(Target position data)
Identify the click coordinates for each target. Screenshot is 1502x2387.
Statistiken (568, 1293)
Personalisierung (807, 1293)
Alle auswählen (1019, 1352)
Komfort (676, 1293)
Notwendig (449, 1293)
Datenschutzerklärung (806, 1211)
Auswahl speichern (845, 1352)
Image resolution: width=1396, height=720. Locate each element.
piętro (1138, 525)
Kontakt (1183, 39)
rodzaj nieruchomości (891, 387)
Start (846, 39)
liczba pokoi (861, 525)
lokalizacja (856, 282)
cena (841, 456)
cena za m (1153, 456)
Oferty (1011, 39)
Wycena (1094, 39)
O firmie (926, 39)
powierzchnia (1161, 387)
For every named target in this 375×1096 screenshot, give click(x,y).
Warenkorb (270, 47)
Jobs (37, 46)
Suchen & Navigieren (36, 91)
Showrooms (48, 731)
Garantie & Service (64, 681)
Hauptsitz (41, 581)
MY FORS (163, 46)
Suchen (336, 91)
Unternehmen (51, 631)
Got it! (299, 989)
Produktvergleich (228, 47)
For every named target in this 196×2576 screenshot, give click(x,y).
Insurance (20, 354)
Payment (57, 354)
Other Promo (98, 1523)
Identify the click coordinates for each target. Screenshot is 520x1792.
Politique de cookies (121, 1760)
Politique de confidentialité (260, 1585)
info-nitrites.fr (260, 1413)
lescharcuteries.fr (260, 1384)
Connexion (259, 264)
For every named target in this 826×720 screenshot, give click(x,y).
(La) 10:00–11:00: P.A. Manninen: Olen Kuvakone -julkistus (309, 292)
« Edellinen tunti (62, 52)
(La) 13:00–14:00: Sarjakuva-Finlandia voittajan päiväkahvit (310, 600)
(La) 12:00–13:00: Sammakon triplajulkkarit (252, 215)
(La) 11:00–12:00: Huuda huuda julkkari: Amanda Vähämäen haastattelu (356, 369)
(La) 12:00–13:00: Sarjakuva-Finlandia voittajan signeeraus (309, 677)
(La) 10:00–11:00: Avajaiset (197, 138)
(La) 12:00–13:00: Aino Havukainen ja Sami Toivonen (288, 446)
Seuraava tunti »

* _Written problem_
Please repeat the data starting at the line containing "rodzaj nieruchomości (891, 387)" and ending at the last line of the data, keeping every line and shifting each coordinate by adding 72 to both of its numbers.

* _Written response_
rodzaj nieruchomości (963, 459)
Start (918, 111)
liczba pokoi (933, 597)
lokalizacja (928, 354)
cena (913, 528)
cena za m (1225, 528)
Oferty (1083, 111)
Wycena (1166, 111)
O firmie (998, 111)
powierzchnia (1233, 459)
For every named target in this 375×1096 screenshot, give click(x,y).
Warenkorb (342, 119)
Jobs (109, 118)
Suchen & Navigieren (108, 163)
Showrooms (120, 803)
Garantie & Service (136, 753)
Hauptsitz (113, 653)
MY FORS (235, 118)
Suchen (408, 163)
Unternehmen (123, 703)
Got it! (371, 1061)
Produktvergleich (300, 119)
For every named target in this 196×2576 screenshot, give click(x,y).
Insurance (92, 426)
Payment (129, 426)
Other Promo (170, 1595)
Identify the click coordinates for each target. Screenshot is 520x1792.
Politique de cookies (193, 1832)
Politique de confidentialité (332, 1657)
info-nitrites.fr (332, 1485)
lescharcuteries.fr (332, 1456)
Connexion (331, 336)
For every named target in this 826×720 screenshot, give click(x,y).
(La) 10:00–11:00: P.A. Manninen: Olen Kuvakone -julkistus (381, 364)
« Edellinen tunti (134, 124)
(La) 13:00–14:00: Sarjakuva-Finlandia voittajan päiväkahvit (382, 672)
(La) 12:00–13:00: Sammakon triplajulkkarit (324, 287)
(La) 11:00–12:00: Huuda huuda julkkari: Amanda Vähämäen haastattelu (428, 441)
(La) 12:00–13:00: Sarjakuva-Finlandia voittajan signeeraus (381, 749)
(La) 10:00–11:00: Avajaiset (269, 210)
(La) 12:00–13:00: Aino Havukainen ja Sami Toivonen (360, 518)
Seuraava tunti »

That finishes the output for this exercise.